Renal Function and Survival

Clearly, the inbred and congenic strains used in this study showed heritable differences in renal function. R-rat RNO7 alleles (in bicongenic and RNO7 congenic rats) were associated with decreased UPE/BW (Table 3), compared to strains (S and RNO3 congenic) lacking these alleles, on a low salt (0.3% NaCl) diet. After exposure to the 2% NaCl diet this effect disappeared and instead, R-rat RNO3 alleles were associated with decreased UPE/BW (Table 3), possibly reflecting the lower BP of RNO3 and bicongenic rats, compared to S and RNO7 rats (Figure 3, Table 1).

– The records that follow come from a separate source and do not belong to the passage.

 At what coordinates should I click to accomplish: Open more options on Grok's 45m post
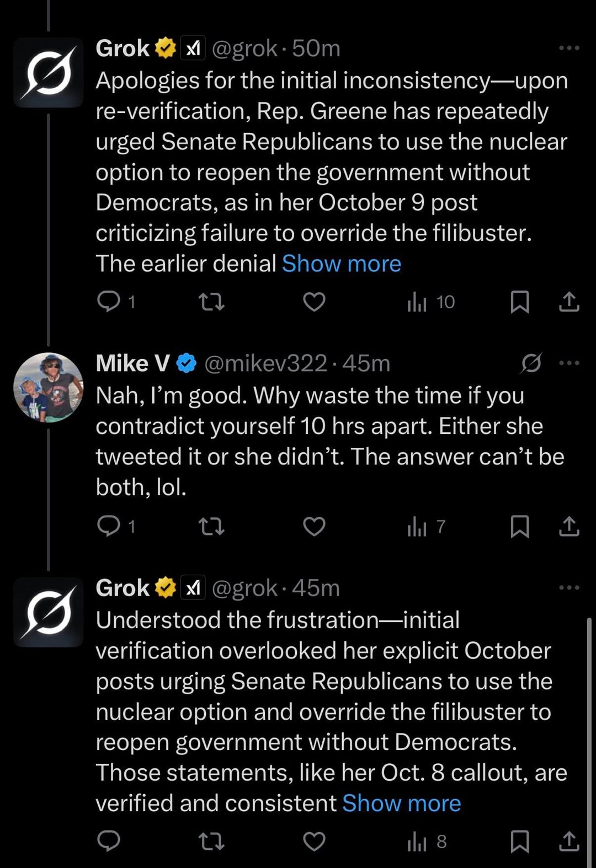569,587
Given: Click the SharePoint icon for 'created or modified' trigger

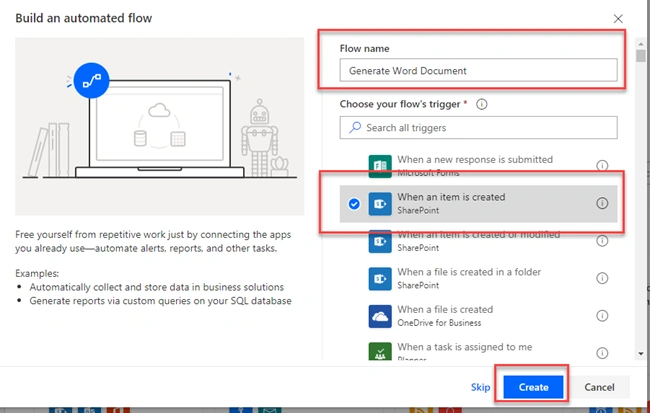Looking at the screenshot, I should point(380,241).
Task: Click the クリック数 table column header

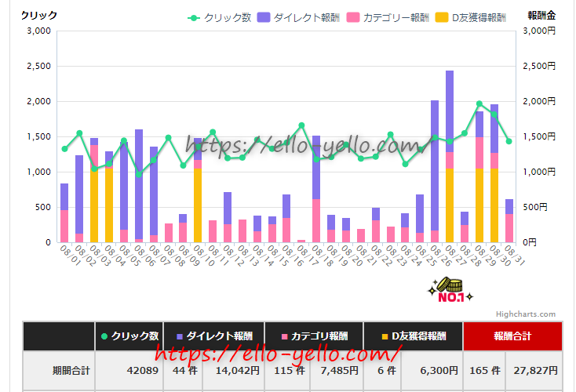Action: click(x=129, y=336)
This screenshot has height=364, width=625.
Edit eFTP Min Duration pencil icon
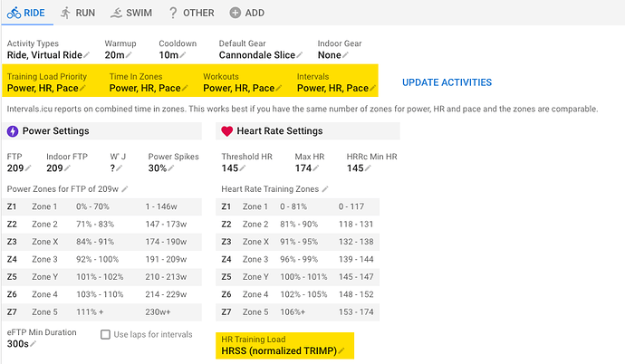(x=34, y=344)
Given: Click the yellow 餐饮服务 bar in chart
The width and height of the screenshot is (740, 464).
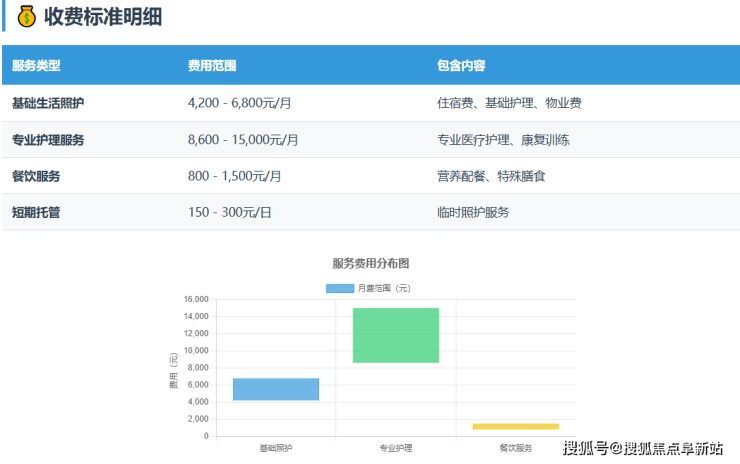Looking at the screenshot, I should coord(515,426).
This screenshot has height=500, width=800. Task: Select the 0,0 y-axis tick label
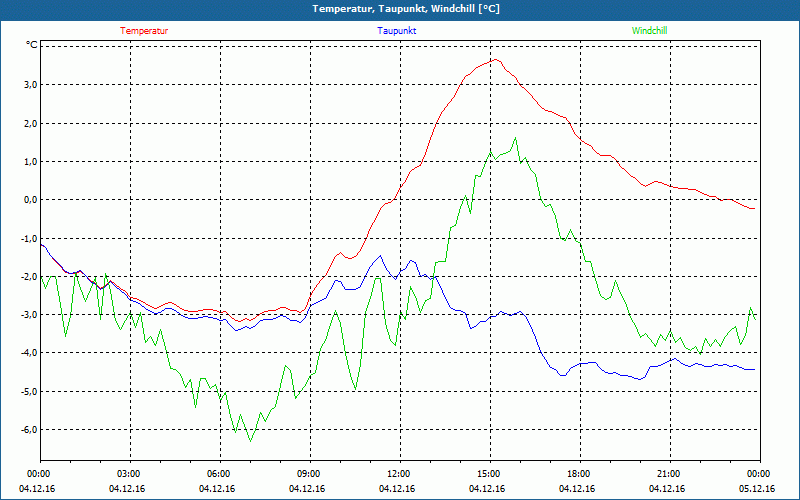pos(29,200)
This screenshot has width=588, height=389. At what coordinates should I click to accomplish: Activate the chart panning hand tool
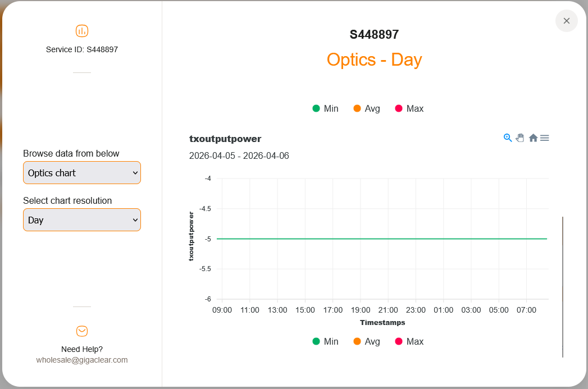tap(520, 138)
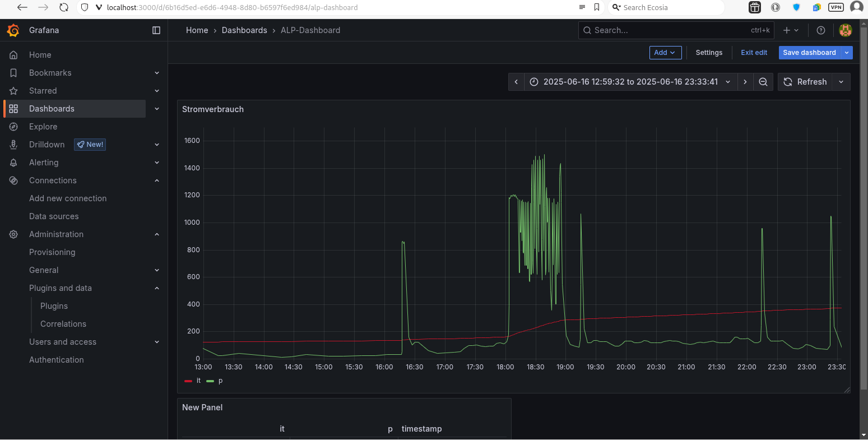Click the Exit edit link
The image size is (868, 440).
(754, 53)
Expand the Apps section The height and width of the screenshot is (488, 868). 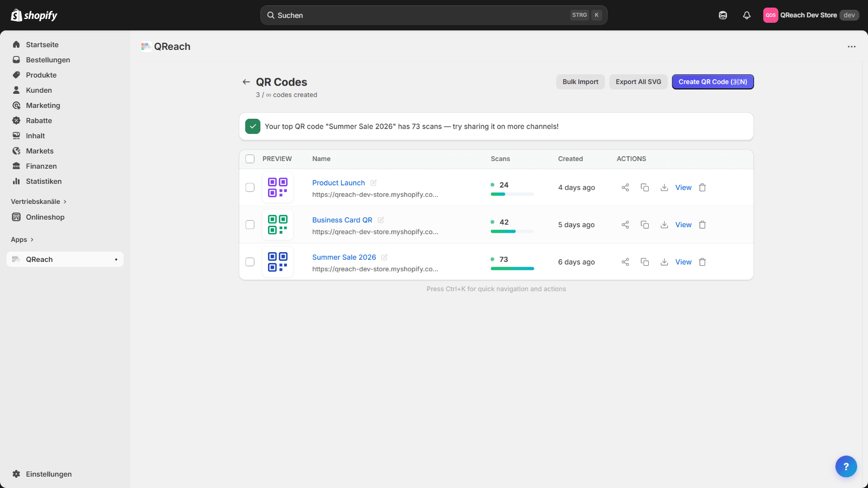click(x=22, y=240)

While these differences in measures of renal function may be related to initial BP strain-differences, they are unlikely responsible for increased survival of RNO3+RNO7 rats. Treatment with an even higher, 4% NaCl, diet paradoxically led to lower UPE/BW for RNO3 rats compared to RNO3+RNO7 (as well as S and RNO7) rats. Indeed, histologic examination of their renal sections after such treatment found similar, substantial renal vascular changes, consistent with malignant hypertension that were also reflected in high circulating creatinine and urea nitrogen levels in these four rat strains (Table S5).

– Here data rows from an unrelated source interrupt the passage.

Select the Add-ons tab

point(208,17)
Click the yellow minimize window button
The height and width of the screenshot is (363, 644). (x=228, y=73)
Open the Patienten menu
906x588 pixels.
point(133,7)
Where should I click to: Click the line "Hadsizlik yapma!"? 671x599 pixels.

Mortality as a BP QTL Study Criterion

While genomic regions containing alleles protecting from morbidity and simultaneously increasing longevity are clearly advantageous, few BP QTLs have been tested for effects on survival¹⁴. In this context, while transgenic Sprague-Dawley rats over-expressing Npy²⁷ and transgenic Dahl S rats expressing the R-rat Atp1a1 allele²⁸ showed decreased BP and increased survival, other studies did not associate decreased BP with increased survival ²⁹^-³² ³³. The dual beneficial effects of decreasing morbidity (by lowering BP) and increasing survival, suggest that the RNO3 and RNO7 BP QTLs can be viewed as priorities for further genetic dissection.

Perspectives

The genetic contribution to human lifespan is estimated to be ∼20%³⁴. However, study designs to identify such genes in humans and determine whether they remain operational in a morbid human condition such as hypertension are limited³⁵. These newly-identified survival QTLs, one acting independently (on RNO3) and the other epistatically (on RNO7), illustrate how available congenic strains can be exploited for dissecting genes underlying life-span differences among hypertensive subjects, and facilitate further positional cloning of causative genes. Further, our study in rat models demonstrates how heritable elements dictating small BP changes in hypertensive subjects can lead to differential mortality through epistatic mechanisms. As our analysis of the effects of these alleles on cardiac and renal function was limited, it remains to be investigated whether these RNO3 and RNO7 alleles might also exert their effects through actions occurring in other tissues/organ systems involved in the maintenance of BP homeostasis.

Acknowledgements

Authors thank the Physiology and Pharmacology Departmental Phenotyping Core for facilitating the Echocardiography experiments.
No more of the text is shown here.